Here’s one factor that the VA pays close attention to while other loan programs don’t even mention it. Your disposable income is the money you have left after you pay your bills. The VA likes to know that you have a certain amount of money set aside each month to cover the daily cost of living. The more dependents you have, the more money you will need. The exact amount you need also depends on the cost of living in your area. Some areas are higher cost than others.

Employment and Income Requirements

Just like any other loan program, the VA loan requires you to have stable income and employment.
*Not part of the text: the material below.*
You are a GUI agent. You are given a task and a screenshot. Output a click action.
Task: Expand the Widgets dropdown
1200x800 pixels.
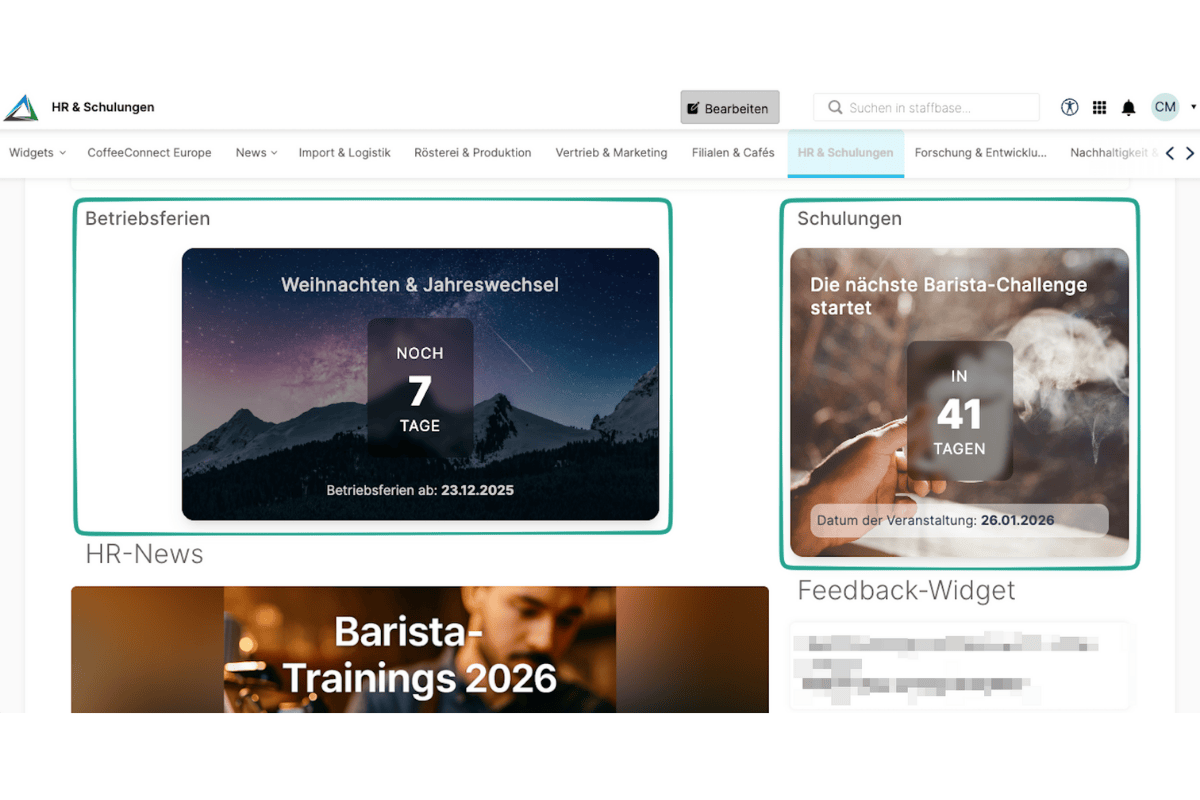[x=37, y=152]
Just what that means is often up for interpretation.

Like conventional loans, most loan programs require you to be at the same job for 2 years before they will use it for qualifying purposes. They also like to see rising income, or at the very least stable income. Some VA approved lenders may allow you to qualify for a VA loan without 2 years of income, if you have good reason for changing jobs. For example, if you changed jobs but stayed in the same industry, you could tell the lender that you changed jobs to gain a better opportunity.

Typically, as long as you show some type of stability, you’ll be in good shape. If you hop from job to job or have decreasing income over the past 2 years, it could be more difficult to obtain a loan. This standard is pretty much the same between any loan program though.

The VA loan can be considered ‘easier to qualify for’ than other loans because of the lack of rules the VA provides. They do carry one of the lowest default rates out of any program, so what they are doing must work. Because lenders can add their own requirements, you may come across some lenders that are ‘finickier’ than others. Luckily, you can shop around and find a lender that is less strict.